# Delays estimation

In this notebook, we build the models for the delays of the different mean of transport. The delay between two stops for a given trip is modelled by an exponential random variable. Note that this distribution only models positive values. Therefore we consider that trains/buses/etc either arrive on time or late.

## Setup PySpark

In [1]:
%load_ext sparkmagic.magics

In [2]:
import os
import warnings
import pandas as pd
warnings.simplefilter(action='ignore', category=UserWarning)

username = os.environ['RENKU_USERNAME']
print(username)

verardo


In [3]:
server = "http://iccluster029.iccluster.epfl.ch:8998"
from IPython import get_ipython
get_ipython().run_cell_magic('spark', line="config", 
                             cell="""{{ "name":"{0}-aces", "executorMemory":"20G", "executorCores":6, "numExecutors":10 }}""".format(username))

In [4]:
get_ipython().run_line_magic(
    "spark", "add -s {0}-aces -l python -u {1} -k".format(username, server)
)

Starting Spark application


ID,YARN Application ID,Kind,State,Spark UI,Driver log,User,Current session?
9408,application_1652960972356_5234,pyspark,idle,Link,Link,,✔


FloatProgress(value=0.0, bar_style='info', description='Progress:', layout=Layout(height='25px', width='50%'),…

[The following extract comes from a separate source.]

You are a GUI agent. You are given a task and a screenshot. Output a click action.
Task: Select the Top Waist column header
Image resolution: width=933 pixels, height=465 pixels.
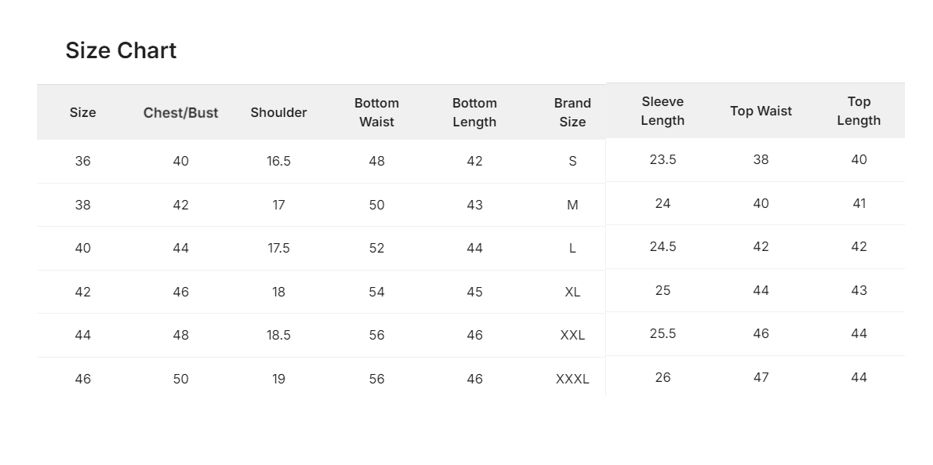click(x=761, y=111)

SparkSession available as 'spark'.


## Data for transport in the vicinity of Zürich
As our planner is limited to a circular area of 15km radius around Zürich, we keep only the data corresponding to the corresponding stations.

In [5]:
%%spark
istdaten = spark.read.orc('/data/sbb/orc/istdaten/').cache()

FloatProgress(value=0.0, bar_style='info', description='Progress:', layout=Layout(height='25px', width='50%'),…

In [6]:
%%spark

# Get the nodes that are around Zürich
nodes_zh_id = spark.read.orc('/group/aces/nodes.orc').select('stop_id').rdd.flatMap(lambda x: x).map(lambda x: x.split(':')[0]).distinct().collect()

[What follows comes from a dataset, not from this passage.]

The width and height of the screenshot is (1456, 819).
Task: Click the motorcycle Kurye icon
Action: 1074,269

FloatProgress(value=0.0, bar_style='info', description='Progress:', layout=Layout(height='25px', width='50%'),…

In [7]:
%%spark
istdaten_zh = istdaten.filter(istdaten.bpuic.isin(nodes_zh_id))

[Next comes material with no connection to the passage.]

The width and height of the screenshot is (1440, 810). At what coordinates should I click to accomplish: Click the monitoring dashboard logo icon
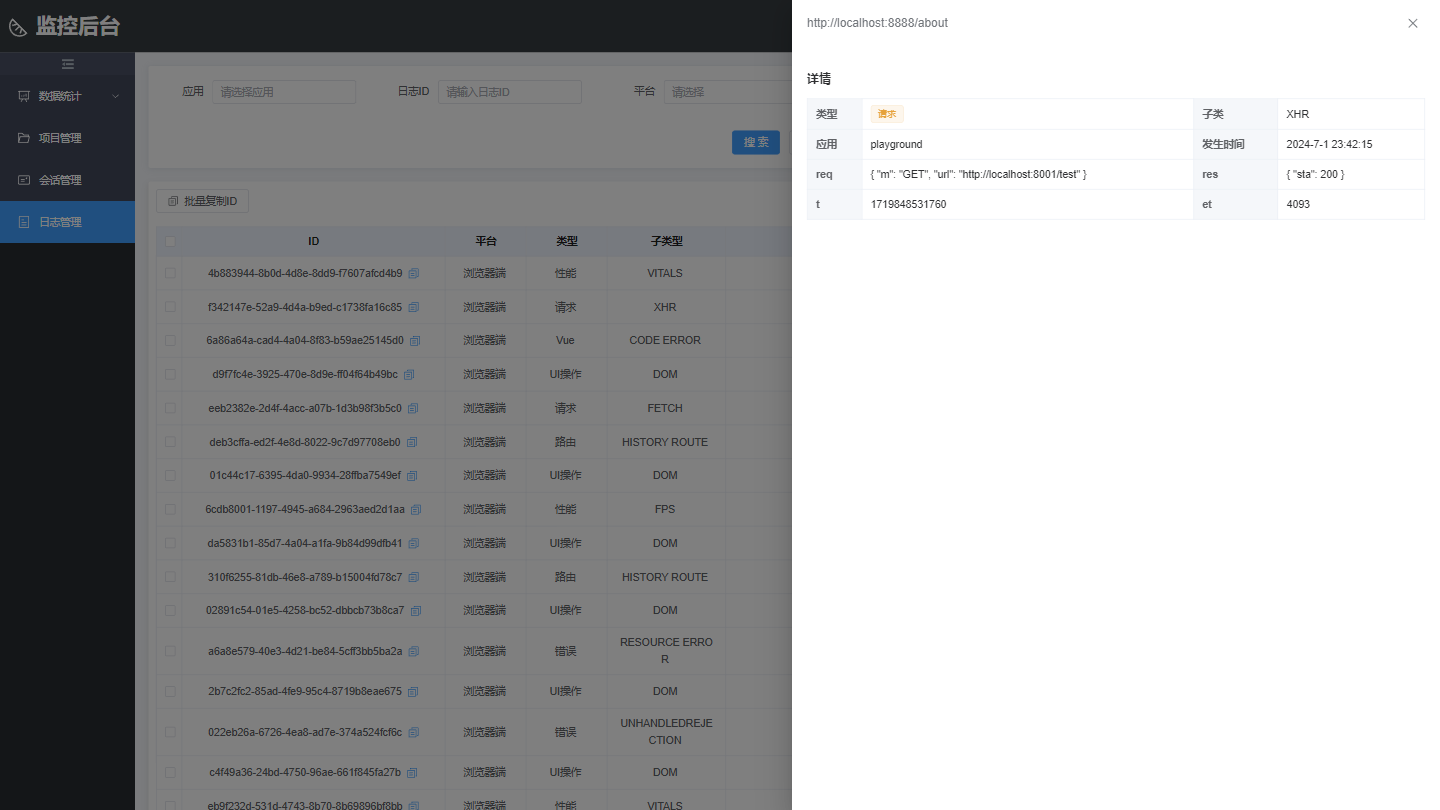click(18, 27)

FloatProgress(value=0.0, bar_style='info', description='Progress:', layout=Layout(height='25px', width='50%'),…

## Preprocessing

We preprocess the SBB data in the following way :

- Filter out additional trips that are not part of the regular schedule (zusatzfahrt_tf == False)
- Filter out trips that did not arrive at destination (faellt_aus_tf == False)
- Keep only stops that have a effective (REAL), estimated (GESCHAETZT) or forecasted (PROGNOSE) arrival and departure times
- Filter out stops that have no arrival time (an_prognose != '')
- Filter out stops that have no departure time (ankunftszeit != '')
- Filter out rows where the train/bus/etc did not stop, we only represent direct edges (durchfahrt_tf == False)
- Filter out stops that are not during the week days and not during working hours (departure after 0600 and arrival before 2000)

In [8]:
%%spark
from pyspark.sql.functions import hour, col, to_timestamp, when, dayofweek

istdaten_zh_cleaned = istdaten_zh.filter((col('zusatzfahrt_tf') == False)
                                         & (col('faellt_aus_tf') == False)
                                         & (col('an_prognose_status').isin(['REAL', 'PROGNOSE', 'GESCHAETZT']))
                                         & (col('ab_prognose_status').isin(['REAL', 'PROGNOSE', 'GESCHAETZT']))
                                         & (col('an_prognose') != '')
                                         & (col('ankunftszeit') != '')
                                         & (col('durchfahrt_tf') == False)
                                         & (dayofweek(to_timestamp(col('an_prognose'), format="dd.MM.yyyy HH:mm:ss")) % 7 > 1) # To keep only week days
                                         & (hour(to_timestamp(col('ab_prognose'), format="dd.MM.yyyy HH:mm:ss")) >= 6)
                                         & (hour(to_timestamp(col('an_prognose'), format="dd.MM.yyyy HH:mm:ss")) <= 20)).cache()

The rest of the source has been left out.